NEWARK -- In a cramped interview room following his December 2013 arrest, Basim Henry told detectives he remembered hearing shots fired as his alleged co-conspirators struggled with Dustin Friedland in a parking deck at The Mall at Short Hills.

"This (expletive) wasn't supposed to happen," said Henry, clad in a Tyvek suit investigators had given him in place of clothes they'd seized as evidence.

Video of Henry's statement to detectives at the Essex County Prosecutor's Office was introduced Wednesday morning in his fourth day of trial before Superior Court Judge Michael L. Ravin in the killing of Friedland, a 30-year-old attorney from Hoboken.
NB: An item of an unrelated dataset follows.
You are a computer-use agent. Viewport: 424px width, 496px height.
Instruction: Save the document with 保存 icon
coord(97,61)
Friedland was shot to death during a Dec. 15, 2013 carjacking at the upscale mall in Millburn.

Henry, 36, of South Orange, was indicted in September 2014 -- along with Kevin Roberts, Hanif Thompson and Karif Ford -- on charges of murder, felony murder, carjacking, conspiracy to commit carjacking and weapons offenses.

Roberts, Thompson and Ford are set to be tried separately, according to the Essex County Prosecutor's Office.
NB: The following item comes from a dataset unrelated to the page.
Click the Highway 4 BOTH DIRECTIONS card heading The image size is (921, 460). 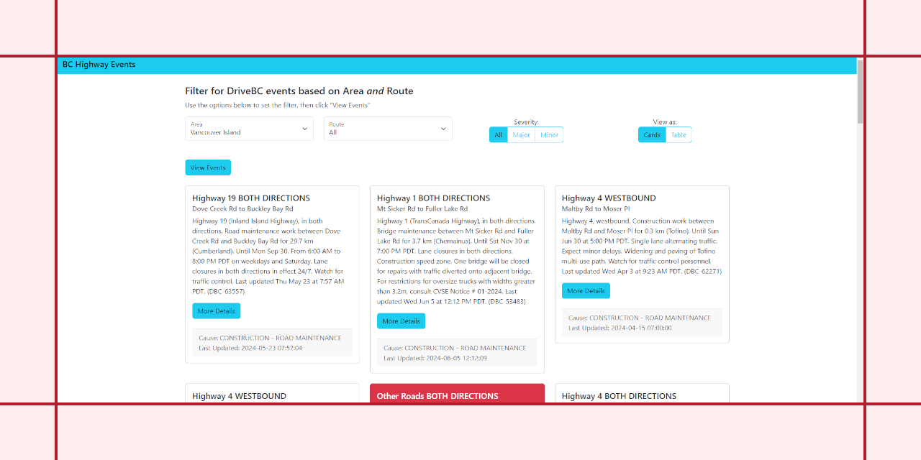tap(619, 396)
In the taped interview, Henry -- the alleged getaway driver -- can be seen telling two detectives from the Essex County Homicide Task Force that the men had gone to the mall because "they just wanted a truck."

One of the two detectives who conducted the interview -- Prosecutor's Office Sgt. Luigi Corino, then with Newark police -- testified Wednesday that investigators had arrested Henry in the early morning hours of Dec. 21, 2013 at a motel in Easton, Pa., after the U.S. Marshals Service learned he was staying there.

Corino said investigators had linked Henry to the crime via the getaway vehicle, a GMC Suburban registered to Henry's home in South Orange that had been captured on surveillance footage fleeing the mall's parking structure.

After they spotted the Range Rover in the mall's parking deck, Henry told the detectives, Thompson and Roberts got out of the Suburban and approached the SUV on foot.

Friedland's wife, Jamie Schare Friedland, testified last week that the couple had just finished shopping at the mall when they were confronted by two of the men. The Range Rover they had driven to the mall belonged to Dustin's father, according to prosecutors.

Pressed by the detectives, Henry said he wasn't certain at the time whether the men intended to take a vehicle via strong-arm robbery or other means, but did say he had seen Thompson with a handgun earlier in the evening.

Henry told detectives he watched the men "wrestling, tussling" with Dustin Friedland for about four seconds before he started the SUV and began to drive off.

"It was at that time I heard a shot," he said. "I want to say two."

As Henry drove out of the parking structure with Ford, he said he saw the Range Rover pass him.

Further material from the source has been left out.